Posted: Oct 28, 2021 5:25 am
by Agrippina
Animavore wrote:For myself death is the can I keep kicking down the road.

In my life I've had quite a few people die on me on the last couple of years and I feel kind of ashamed of how quickly I get over it. Pretty much once they're in the hole that's the event over for me. Maybe just none of them were close enough to me.


I think age has something to do with it too. We recovered quite quickly from my husband's sister's death from Covid, while I clearly remember being in a bit of a state for months after my sister died 21 years ago. (I can't believe it's that long ago). I was in the middle of preparations for my Psychology degree finals, and simply couldn't. I actually walked out of the exam room two months after her death in floods of tears, writing on my exam paper that I wasn't fit to do my best work.I asked the university to redo the exam in January, they agreed, and even then, it wasn't my best work. When I passed the Ancient History courses (we need two majors for a Bachelors degree), I'd started from the beginning after finishing Psychology because I didn't want to do third year Sociology which had been my major, so I waited for them to tell me to redo the final year of Psychology in order to graduate. When I sent in the application, they returned that they'd assessed my work in my Psychology and Ancient History courses, and based on my analysis of Constantine's character and my assertions about his "conversion", they'd decided my knowledge of Psychology was good enough for a pass, so they gave me the degree. By this time I was into my 60s and really tired of studying, also I couldn't go further for a Master's because I simply couldn't do the classical language requirement, so I gave it up, because I was learning more from Cali and Hackenslash than I could from the university, and they didn't need me to learn another language. :roll: :lol: Seriously though, I was just tired, enjoyed this place a lot more than I should've, writing dozens of posts a day, and arguing about everything I thought I knew, I also didn't have the time for all the reading I would've needed to do. I doubt though that I would ever have mastered Classical Greek, especially after I'd tried recovering what I'd learnt of Latin at high school, five decades earlier.
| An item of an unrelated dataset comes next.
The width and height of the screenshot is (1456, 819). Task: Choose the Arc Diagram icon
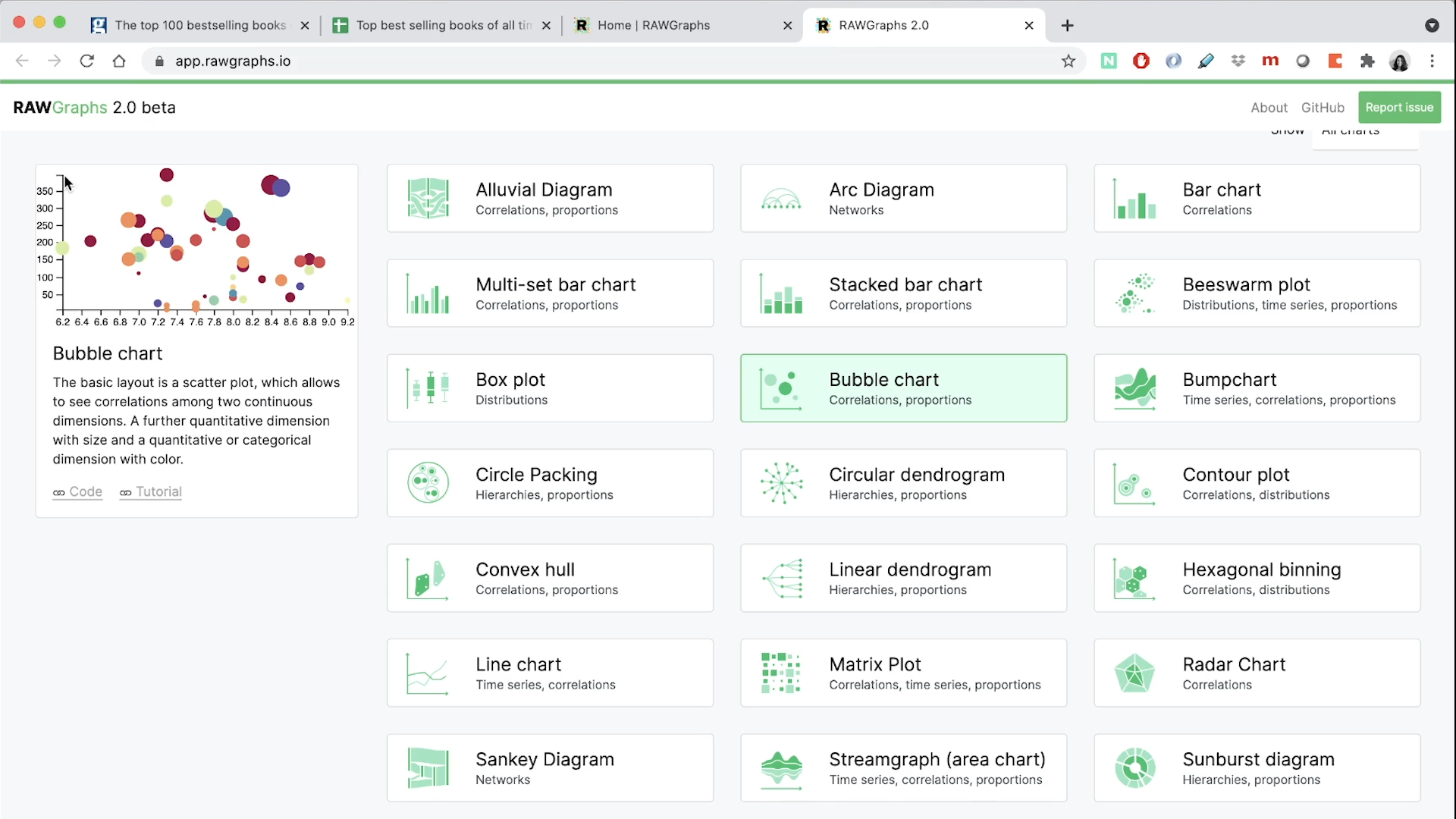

But yes to get back on topic, I do find that accepting our own approaching deaths has made it easier for me to accept that my now eldest sister is living her last days. She's almost 82, and has serious heart problems. I actually thought we'd lose her five years ago when she had a major episode with her heart. Now she's only gone out twice in the last year, for vaccinations, nothing else. Her daughter does her shopping for her, and cares for her, helping her wash and dress and so on. So I'm prepared, and while it will provoke some sad posts, I'm ok with it. The other sister older than I am, now turning 80, I gave up on her long ago - she's insane, I can't deal with that.